The battle of the Ferris wheels
CHICAGO -- The view atop Chicago's Centennial Wheel is hard to beat. With Lake Michigan's blue canvas as the backdrop, nearly a million people take a spin each year.
Brian Murphy is chief operating officer for Navy Pier, which runs the wheel. "It's just part of the Chicago skyline. If you don't see the wheel, something is wrong."
It stands 196 feet high, but this isn't the city's first.
The first Ferris wheel was at the World's Fair in Chicago in 1893. George Ferris built the 264-foot wheel to rival the Eiffel Tower, and others have been trying to outdo him ever since.
The London Eye stands 443 feet. The high roller in Las Vegas is 100 feet higher than that.
"Seems to be a war. It's a wheel war out there," Murphy joked.
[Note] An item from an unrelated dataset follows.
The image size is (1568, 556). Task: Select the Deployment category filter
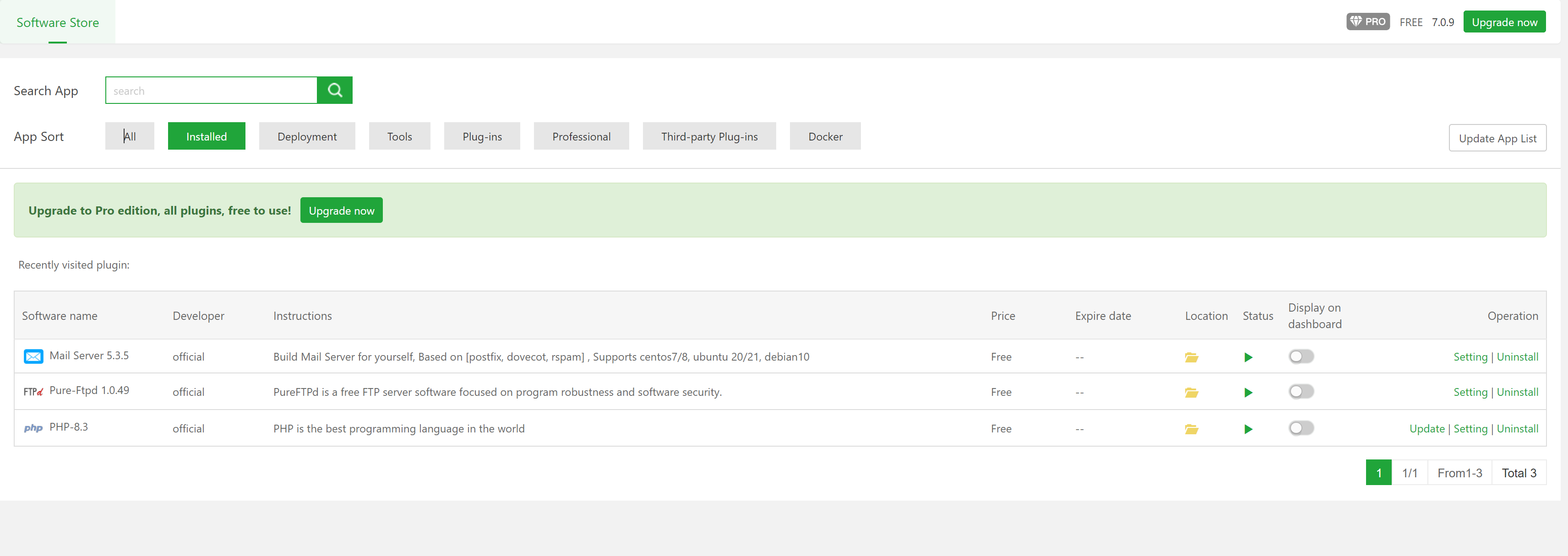pos(307,136)
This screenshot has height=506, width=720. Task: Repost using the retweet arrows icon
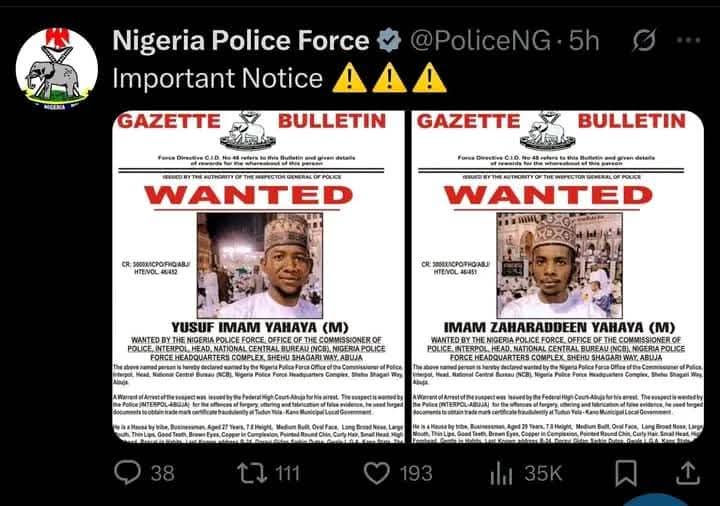252,473
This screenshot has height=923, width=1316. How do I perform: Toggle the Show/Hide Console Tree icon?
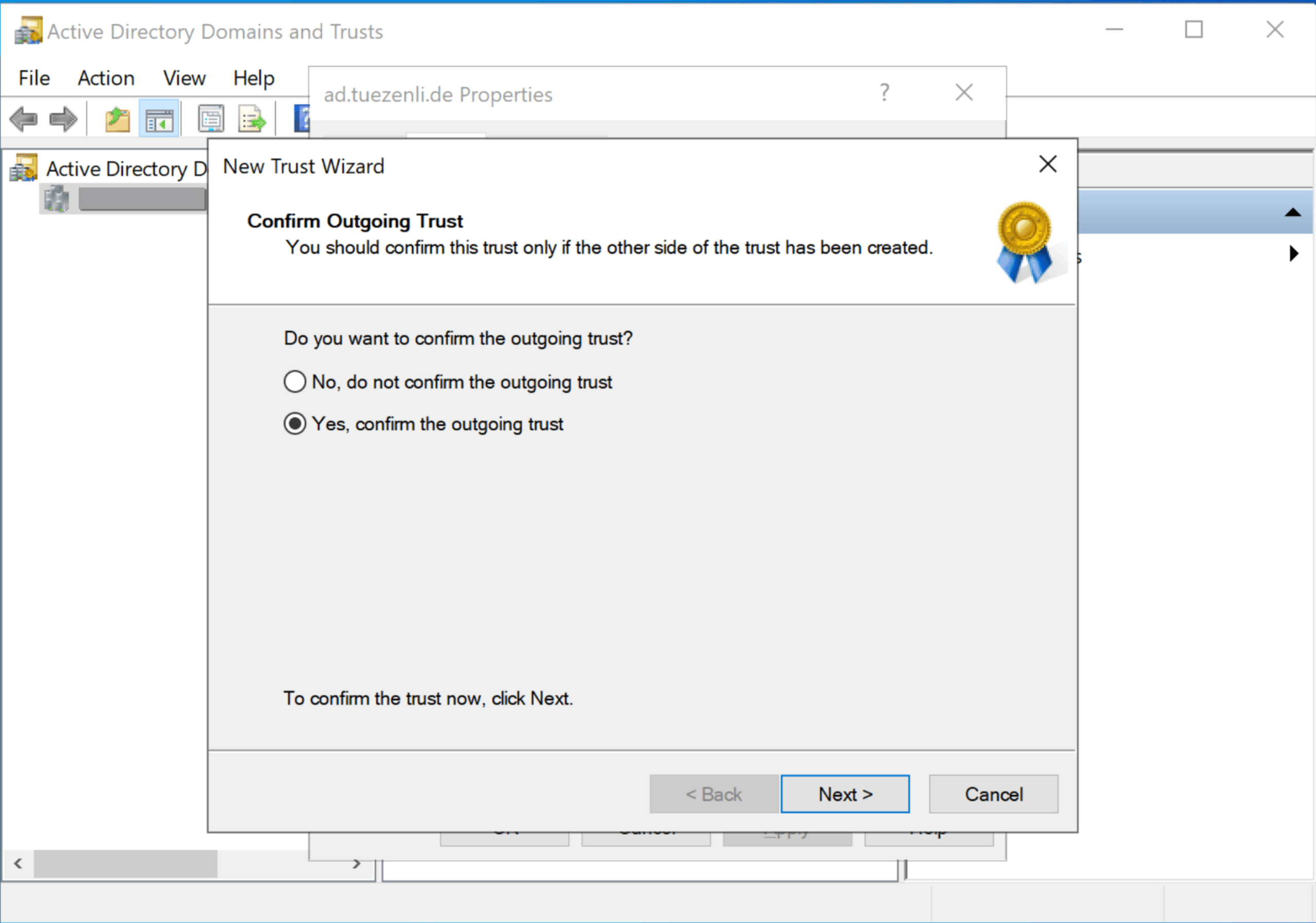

If so, the next battlefield is New York City's Staten Island -- where the world's largest wheel is currently being built. The wheel, at 630 feet tall, will be double the size of the Statue of Liberty and open next year.
"To us, it's not about being the biggest. It's about having a grandness of scale and more importantly, a grandness of place," said Rich Marin, the CEO of the project.
But with Dubai planning an even taller wheel, New York won't hold the title of world's largest for long. Which leaves Chicago with something none of them can duplicate.
"The fact is, there is only one number one -- and we're the first. No one will ever take that away from us."
Because sometimes history does come full circle.